AMD: R8xx Speculation

How soon will Nvidia respond with GT300 to upcoming ATI-RV870 lineup GPUs

  • Within 1 or 2 weeks

    Votes: 1 0.6%
  • Within a month

    Votes: 5 3.2%
  • Within couple months

    Votes: 28 18.1%
  • Very late this year

    Votes: 52 33.5%
  • Not until next year

    Votes: 69 44.5%

  • Total voters
    155
  • Poll closed .

Shtal

Veteran
AMD next generation RV870 key specs revealed?

It is said that AMD next generation graphic core possible be named RV870 and according to TSMC technology, it will use 40nm or 45nm technology. The core area of RV870 will be about 140m㎡ which is much smaller than RV770 260m㎡. As we know by now, it will have 192 ALU. RV770 each ALU matched 5SP and then RV870 will have 960SP. In order to control the core area, it is still 256bit. We believe RV870 will be 1.2 times than RV770 in performances, but this will be decided by the clock of RV870.

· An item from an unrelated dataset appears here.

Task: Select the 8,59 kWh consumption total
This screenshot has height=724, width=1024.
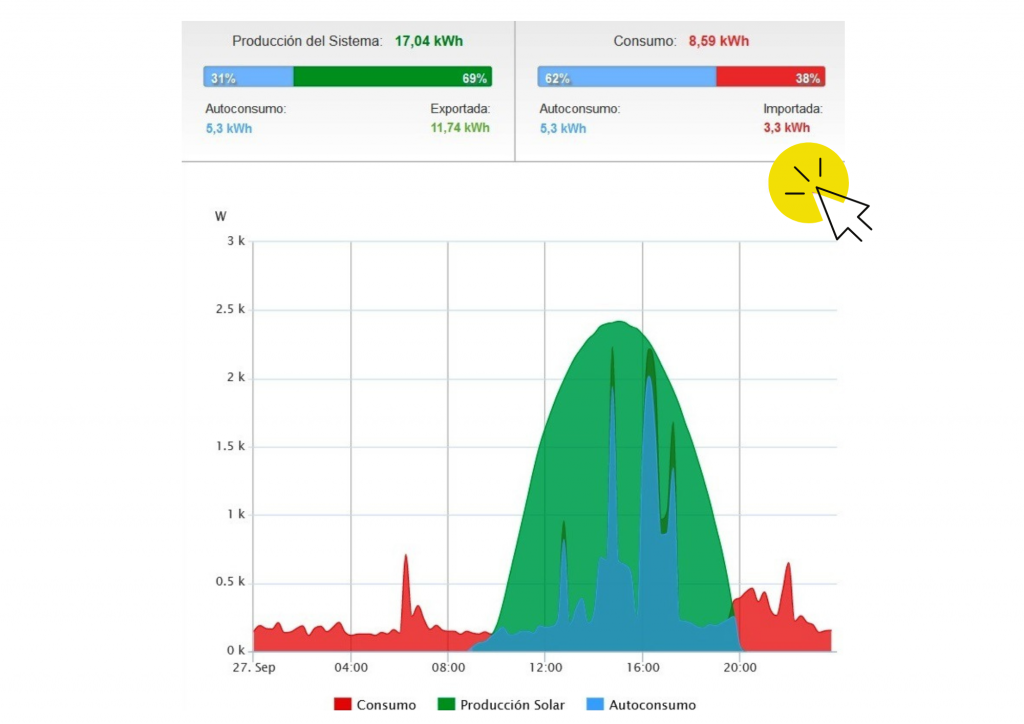Action: point(718,42)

It is also said that AMD next generation R800 will use new design. We know Radeon HD3870X2 and the coming Radeon HD4870X2 both used single PCB+dual graphic core design while R800 will possible use real dual core design. If so, AMD next generation flagship R800 will be the first dual core GPU. The specs of R800 will double RV870.

Advanced 45nm (40nm?) will bring RV870 smaller core area. The current RV770 did well in performances but the temperature is really terrible. If RV870 can settle this problem and further improve performances, it will be really excited for us and it will be the first real dual core GPU possibly. http://en.hardspell.com/doc/showcont.asp?news_id=3768
 
140 sq.mm? I don't believe it, at least with all that bunch of I/O in the chip... unless 40nm scales damn well the padding areas.
 
The current RV770 did well in performances but the temperature is really terrible. If RV870 can settle this problem and further improve performances,

I wonder by how much temperature drop?

we know Radeon HD3870X2 and the coming Radeon HD4870X2 both used single PCB+dual graphic core design while R800 will possible use real dual core design.

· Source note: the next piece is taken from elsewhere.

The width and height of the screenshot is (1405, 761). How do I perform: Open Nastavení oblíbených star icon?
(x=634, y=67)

Well, it's interesting.....

We believe RV870 will be 1.2 times than RV770 in performances

:( :(
 
The only way those specs would make sense is if it were some form of x2 card and not a chip. Divide all those specs by two and throw in the 140mm2 and it would sort of make sense.

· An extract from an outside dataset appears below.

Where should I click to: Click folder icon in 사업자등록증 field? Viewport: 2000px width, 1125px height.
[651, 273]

Wasn't RV770 pad limited with the 256bit bus at 260mm2? Cutting the die size in half and maintaining that bus just wouldn't make sense.

Targeting a chip for the low end and utilizing 2-4 chip configurations for the mid/high end parts might make sense but I'd think that PCIe bus would get saturated fast at that rate. A really high end card would likely appear as >4 cores in some form of crossfire configuration. I'm not sure the scaling would still hold at that point in time. AFR would definitely be out if that was the direction they took.
 
At 140mm² I think it's time to consider not only 2 GPUs for R800. ;)

That said - maybe AMD starts to separate 2D-stuff also? So they could significantly improve shrinking pontential on future manufacturing processes - at least AFAIK.

So - how about a 5-chip R800? 4 Computing-Containers and one I/O?
 
That would make quite a lot of sense, but only if it were something like this:

RV740 - 128bit - ~140mm² [1.2 TF]
RV870 - 2xRV740 (MCM) - 2x128bit (256bit) - 2x140mm² (280mm²) [2.4TF]
R800 - 2xRV870 (2xMCM) - 2x 256bit - 4x 140mm² (560mm²) [4.8TF]

Now, packaging costs would be quite high, but this would give them an endless list of advantages. If they could pull that off and they found a way not to rely on AFR, so that both ASICs on a package work together (almost) transparently, AMD/ATI would not be limited by process maturity of newer nodes, the volume would be there pretty early, prices could be _very_ competitive again and they could also minimize tape-out costs.

With GDDR5 maturing, mass availability by next year and lower prices (more semis), BW would be about equal per core (ASIC), like to where it is now.
 
Last edited by a moderator:
If it's only going to be 20% performance increase over RV770.

Then specs should be like this:
RV870
800MHz GPU
192 *5D = 960SP's
20 ROP's
44 or 48 TMU's
256bit GDDR5 ~120 to 160GB's bandwidth.
 
If ROPs are tied to memory bus width, then they'd stay at 16. TMUs are tied to the shader core, so they'd be at 48. The rest of their numbers are just naive estimates: 960 / 800 = 1.2, 260 * 40^2 / 55^2 ~= 140.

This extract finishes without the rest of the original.